Davos and the new era of deglobalisation

This week, the global elite will convene once again in Davos, Switzerland, after a two-year pandemic break, for the World Economic Forum. The conversation will revolve around deglobalisation and its discontents. I expect the headlines will be that decoupling between China and the US is untenable, free trade always works just as David Ricardo thought it would, and unless we return to the mid-1990s status quo of neoliberalism, doom awaits.

Readers of this column will know I do not agree. Yes, our most recent round of globalization produced more wealth than the world has ever known. Unfortunately, as the economist Dani Rodrik has pointed out, for every $ 1 of efficiency gain from trade, there is typically $ 50 worth of redistribution towards the rich. The economic and political consequences of that are the key reason that we are now in a period of deglobalisation.

Even as supply chains are fast becoming more regional and local, academics and policymakers continue to debate whether decoupling is possible. They should get out of the ivory tower and speak to more executives and labor leaders. As economists debate the “possible”, business is simply getting on with the new reality of a post-neoliberal world and adapting in creative and, in some cases, even growth-enhancing ways.

Emerging markets in Latin America, Africa and Asia, for example, are building regional production networks for crucial goods. Ultimately, this could create more resilient trade pathways and new development models that aren’t entirely pinned to exporting cheap goods to a handful of rich nations across long transport routes that are becoming more expensive and politically contentious.

Nearly everywhere, decentralized technologies and big data are allowing more “local for local” production, something that may also end up being good for the planet. Additive manufacturing is another big topic on the Davos agenda. 3D printed homes, for example, are springing up not only as a quick housing solution in disaster zones, but in rich countries like the US as a possible solution to rent inflation.

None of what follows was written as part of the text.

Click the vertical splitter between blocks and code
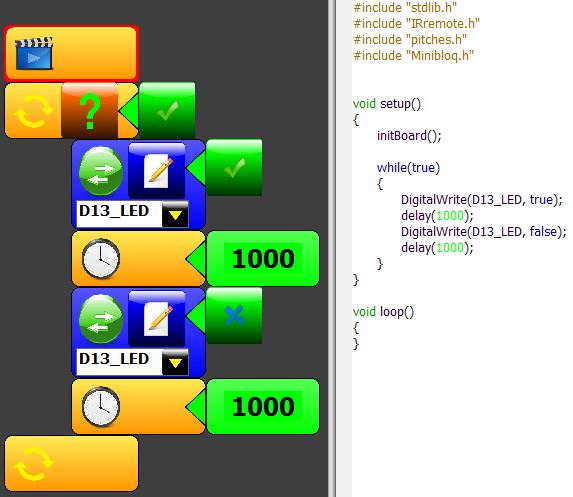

In short, the post-neoliberal world isn’t all bad or all good – it’s just different. And crucially, it’s more of a reflection of realities on the ground. One of the great myths of laissez-faire trade is that politics and cultural values ​​did not matter – if two countries could trade together, both would always be richer and better off, full stop. That’s the classic Ricardian trope, but even Ricardo himself did not fully believe it.

Not only did he not imagine the technology that would allow for the outsourcing of entire production chains (rather than raw goods for finished products, which was the norm in 1817), he believed that “most men of property [will be] satisfied with a low rate of profits in their own country, rather than seek[ing] a more advantageous employment for their wealth in foreign nations. ” Clearly, he’d never been to Davos.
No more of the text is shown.